The court did endorse the general principles set out by Mr Justice Scott Baker in Boxall as to the assessment of costs where judicial review claims settled, and emphasised that “a reasonable and proportionate attempt must be made to analyse the situation and determine whether an order for costs is appropriate… a judge must not be tempted too readily to adopt the fallback position of no order for costs”.
Comment
The Public Law Project had obtained permission to intervene in Scott in order to bring to the court's attention the importance of inter partes costs orders being made in publicly funded cases. It was emphasised to the court that firms which undertake significant amounts of publicly funded work depend to a large degree on the substantially higher rates of pay available on an inter partes costs order than under a public funding certificate. It was suggested that the important role played by such lawyers in enabling vulnerable people to challenge decision-making by public bodies was being undermined by a reluctance on the part of judges to make costs orders in claims which settled before a hearing. That was something which the court ought properly to address.
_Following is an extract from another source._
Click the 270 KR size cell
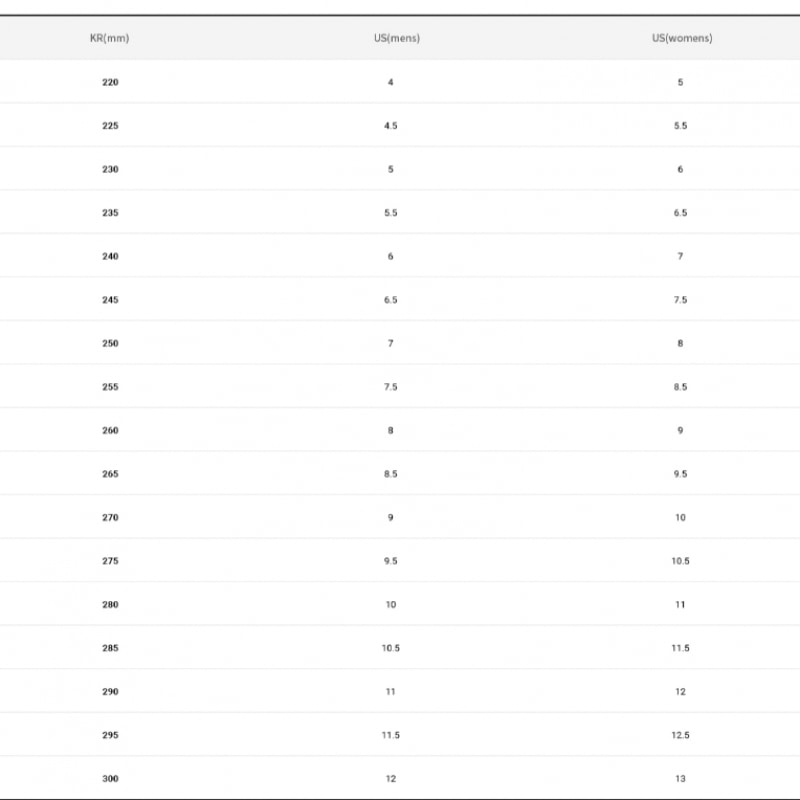800x800 pixels. 110,517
Unfortunately for firms facing increasingly tight purse strings in legal aid work, these arguments did not win much favour with the court. The court stood by the principle identified in Boxall that the fact that one of the parties is legally aided is normally irrelevant to the consideration of costs. That this is so is reinforced by the Access to Justice Act 1991, s 22, and by the Court of Appeal's earlier judgment in R (Kuzeva) v Southwark LBC [2002] EWCA Civ 781 (unreported, 30 May 2002, Schiemann, Sedley and Hale LJJ). Moreover, in Scott, the court gave weight to the fact that local authorities and other public bodies defending judicial review claims may have equally limited resources on which to draw. As such, costs in such cases should be decided on normal principles. That the court was prepared to go no further than to warn judges against too readily falling back on the no order option will be disappointing for legal aid practitioners.
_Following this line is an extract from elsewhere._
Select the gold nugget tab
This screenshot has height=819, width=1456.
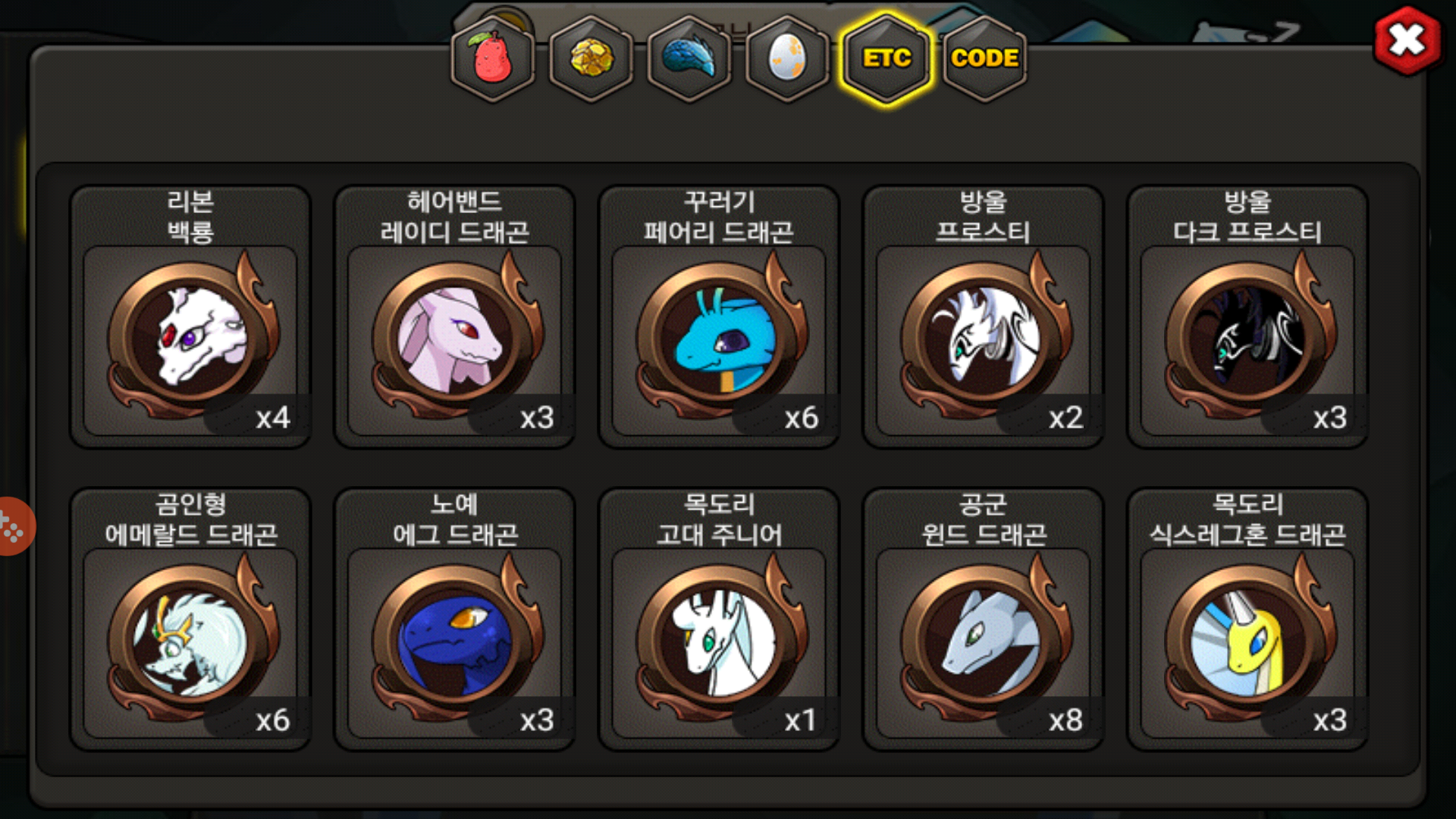tap(592, 58)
Scott is nonetheless a welcome reminder to both claimant and defendant lawyers—as well as to judges—that costs can and should in appropriate cases be awarded in favour of publicly funded claimants where claims are settled outside of court. This will particularly be the case where proper use of the pre-action protocol has produced little real response by the defendant public body, but the claim has been expressly compromised post-issue or post-permission on the basis that the claimant's case was correct and properly brought. In a recent appeal against the refusal of costs in such a case in R (Mendes) v Southwark LBC [2009] All ER (D) 231 (Mar) the Court of Appeal held that the judge had been wrong to make no order as to costs where clearly the claimant had strong prospects of success and the decision to bring proceedings had been a reasonable one in the face of the defendant's refusal to withdraw its incorrect decision before proceedings were commenced. It is to be hoped that decisions of this kind will be more frequently seen in future.